Il 2024 sarà un altro anno da record per l’Italia delle crociere. Le previsioni di Cemar Agency Network confermano gli indicatori di crescita del traffico crocieristico nei porti italiani, già evidenziati nel 2023 e collegati alla forte ripresa della domanda da parte del mercato.

“Vediamo segnali di una crescita importante anche per l’anno in corso. Una crescita che non riguarda esclusivamente il numero di passeggeri movimentati, ma anche, per la prima volta dopo molti anni, l’aumento di spesa pro capite – ha commentato Sergio Senesi, presidente di Cemar Agency Network, nel corso della presentazione dei dati al Seatrde Cruise Global di Miami -. Crescono soprattutto i crocieristi stranieri in transito nei porti italiani, con ricadute importanti sull’economia del territorio”.

Il nuovo record

Nel 2024 il nuovo record si attesterà a 13.800.000 passeggeri movimentati nei porti della penisola, con 5.187 toccate navi e 166 unità che solcheranno le acque italiane in rappresentanza di 53 compagnie di navigazione. I porti italiani coinvolti nel traffico crocieristico saranno 74. Sul podio vedremo il nuovo primato di Civitavecchia (3,5 mln di passeggeri), seguita da Genova (1,7 mln di passeggeri) e Napoli (1,6 mln di passeggeri.).

A seguire alcune novità: tra i primi 10 ci saranno infatti in ordine Livorno, Palermo, Savona, Messina, La Spezia, Venezia e Trieste. Su base regionale, grazie all’ottima performance di Civitavecchia il Lazio supererà per la prima volta la Liguria, con 3,5 milioni contro 3,1 milioni di passeggeri.

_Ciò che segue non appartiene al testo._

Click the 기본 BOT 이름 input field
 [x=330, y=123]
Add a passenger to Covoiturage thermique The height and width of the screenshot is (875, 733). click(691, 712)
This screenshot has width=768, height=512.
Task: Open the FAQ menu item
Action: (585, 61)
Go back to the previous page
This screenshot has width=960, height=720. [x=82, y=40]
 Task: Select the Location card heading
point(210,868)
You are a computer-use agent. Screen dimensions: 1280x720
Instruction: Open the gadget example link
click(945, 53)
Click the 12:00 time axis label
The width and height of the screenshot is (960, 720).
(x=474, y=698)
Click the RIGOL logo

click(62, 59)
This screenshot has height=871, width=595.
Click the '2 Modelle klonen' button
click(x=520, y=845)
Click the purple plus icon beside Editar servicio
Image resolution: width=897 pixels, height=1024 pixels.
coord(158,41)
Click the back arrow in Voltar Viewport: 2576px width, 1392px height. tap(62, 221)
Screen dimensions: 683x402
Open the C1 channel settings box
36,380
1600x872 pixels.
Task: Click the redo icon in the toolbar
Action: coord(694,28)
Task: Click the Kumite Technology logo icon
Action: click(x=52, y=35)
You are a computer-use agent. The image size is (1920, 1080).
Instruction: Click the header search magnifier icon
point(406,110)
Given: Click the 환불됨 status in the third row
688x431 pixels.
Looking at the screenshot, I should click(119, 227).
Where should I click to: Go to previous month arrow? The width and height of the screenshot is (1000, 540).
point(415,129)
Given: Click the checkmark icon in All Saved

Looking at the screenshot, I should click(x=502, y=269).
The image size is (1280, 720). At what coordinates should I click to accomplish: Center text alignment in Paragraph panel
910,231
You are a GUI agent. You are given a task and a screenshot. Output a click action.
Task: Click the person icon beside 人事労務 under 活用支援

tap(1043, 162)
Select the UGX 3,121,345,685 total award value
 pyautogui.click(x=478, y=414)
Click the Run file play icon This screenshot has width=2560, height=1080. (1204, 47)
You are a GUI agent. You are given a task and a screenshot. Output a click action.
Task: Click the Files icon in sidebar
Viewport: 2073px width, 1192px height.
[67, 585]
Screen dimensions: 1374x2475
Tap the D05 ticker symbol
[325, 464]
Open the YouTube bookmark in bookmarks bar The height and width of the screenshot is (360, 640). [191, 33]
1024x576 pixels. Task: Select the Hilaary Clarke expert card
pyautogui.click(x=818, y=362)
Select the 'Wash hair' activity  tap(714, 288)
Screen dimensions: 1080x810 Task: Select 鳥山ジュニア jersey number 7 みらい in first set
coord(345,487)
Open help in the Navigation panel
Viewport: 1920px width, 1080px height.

Seguono Campania (1,8 mln) e Sicilia (1,5 mln). E’ in Liguria che si concentra l’83% delle agenzie marittime alle quali è affidata la gestione degli scali delle navi da crociera nei porti italiani.

La classifica delle compagnie

Tra le compagnie che nel 2024 movimenteranno il maggior numero di passeggeri, spicca ancora Msc Crociere che sfiorerà i 4,5 milioni di passeggeri movimentati. Seguiranno Costa Crociere (2,7 mln), Norwegian Cruise Line (1,2 mln), Royal Caribbean (1,1 mln) e Celebrity Cruises (0,8 mln).

I mesi più trafficati saranno quelli di maggio con 722 scali, ottobre con 708 scali e settembre con 701 scali. Il giorno più trafficato sarà sabato 8 giugno, con 28 navi ormeggiate nei porti italiani e oltre 87.000 passeggeri movimentati in una sola giornata.

Il 2025

La crescita proseguirà anche nel 2025, quando – sulla base delle prime analisi di valutazione effettuate da Cemar Agency Network – i passeggeri movimentati nei porti italiani supereranno certamente i 13,9 milioni.

“L’Italia si riconferma prima destinazione crocieristica nel Mar Mediterraneo. La crescita non si arresterà per tutto il biennio 2024-2025, grazie anche a diverse compagnie americane che hanno scelto di posizionare alcune unità nel Mar Mediterraneo durante i mesi invernali – commenta Senesi –. Concludo con un dato molto importante, quello relativo all’età delle 166 navi da crociera che scaleranno i porti italiani nel 2024. Saranno infatti 1.218, pari al 23,4% del totale, le toccate navi effettuate con unità costruite negli ultimi 4 anni: tra queste 1.218 toccate navi, 568 riguarderanno navi alimentate a Gnl, che garantiscono una drastica riduzione delle emissioni inquinanti rispetto alle navi alimentate con combustibile tradizionale. Siamo dunque di fronte ad un chiaro segnale dell’attenzione che le compagnie riservano al nostro Mar Mediterraneo, grazie all’innovazione tecnologica. L’industria delle crociere sta infatti contribuendo in maniera determinante alla ricerca in termini di sostenibilità, con l’obiettivo di salvaguardare l’ambiente attraverso l’utilizzo di navi sempre più nuove, green e sofisticate e di carburanti più puliti”.